If you are going use high amounts like 500 mg once or even 3-times per day anyway, I highly recommend the water soluble form of Vitamin C. You body only recognizes the active form of Vitamin C which is L-ascorbic acid. So why not use it instead of the fat soluble form?
I would like to hear your thoughts about what I read in an article about Magnesium Bisglycinate. It supposedly is more absorbable because it is chelated to glycine. The glycine is supposedly also know to calm and help with sleep and helps form collagen in your skin. And help the liver because it helps bile acids do their work. After reading this I’m not sure anymore what type of magnesium I should buy
David Tomen says
Claudia, I suggest using Magnesium Bisglycinate for all the reasons you just mentioned.
I have a question. I read a lot about magnesium threonate being the ONLY form of magnesium that can cross the BBB. But I have also read that there are other forms that can do this as well. I read a study that showed magnesium taurate increased brain tissue levels of magnesium. Do you know anything about this David? Thanks
David Tomen says
Jonathan, Magnesium L-Threonate was developed by two university professors because they wanted a form of magnesium that more easily crossed into the brain.
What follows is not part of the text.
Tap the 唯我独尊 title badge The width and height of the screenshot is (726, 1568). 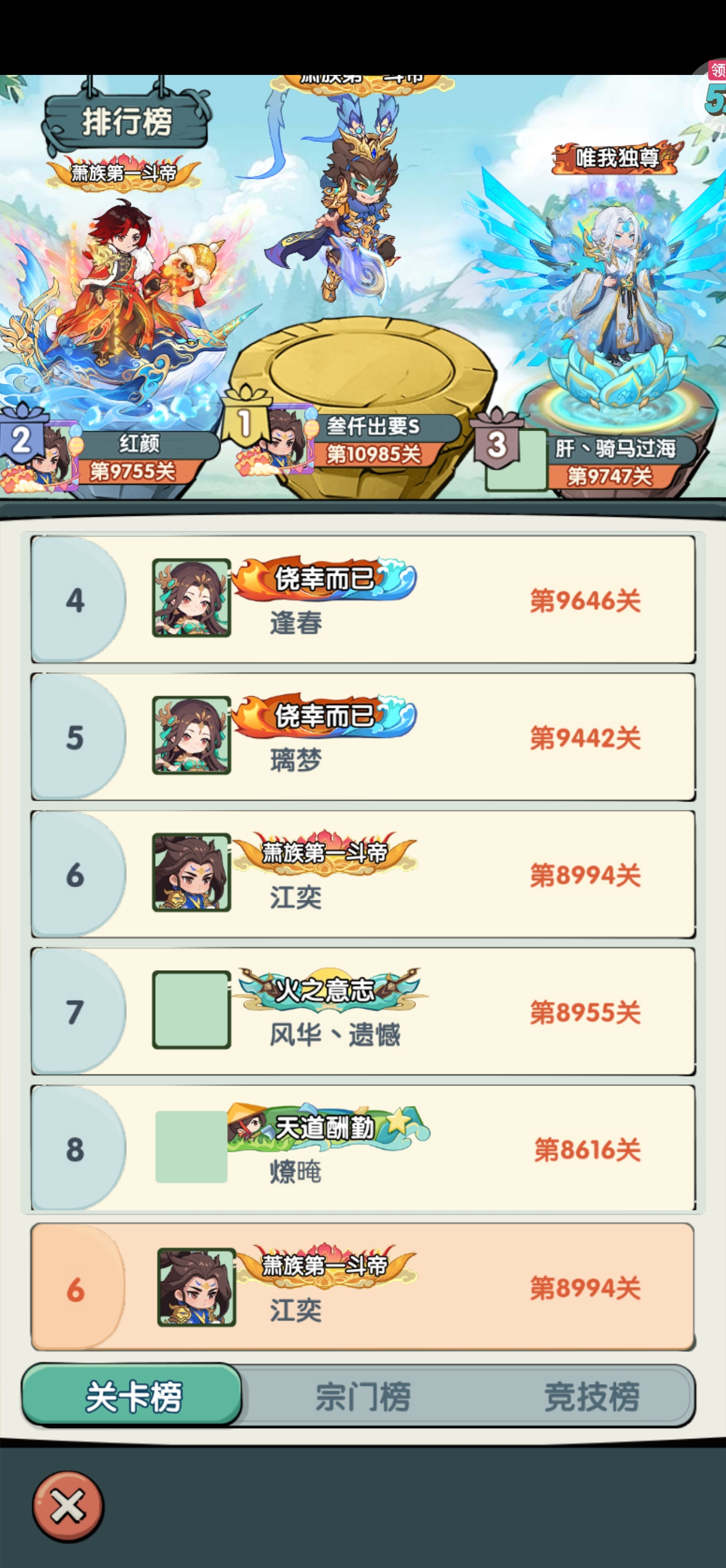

But common sense tells us that other forms of chelated magnesium must also get into the brain. Maybe not as efficiently. But if it did not we would all be dead.
Ryan Smith says
I have decided to take L-threonate (product below) based on this article.
I am slightly confused about the dosage, however?
It says that a serving of three pill is 144mg of magnesium, but that it comes from 2000mg of Magtein L-threonate.
Based on your dosage recommendation of 1gram a day should I be taking 1 and a 1/2 pills to get 1000mg of Magtein L-threonate?
Thank you for the help!
David Tomen says
Ryan, 3 capsules include 144 mg magnesium and the rest is Threonic acid to help deliver the magnesium across the blood-brain barrier.
You likely need a lower dose (i.e. 3 caps) of this supplement because of its delivery system which is more efficient than other chelated forms of magnesium.
You’ll know you are getting too much magnesium if you get side effects like diarrhea or muscle spasms. IF that happens then you know to cut back.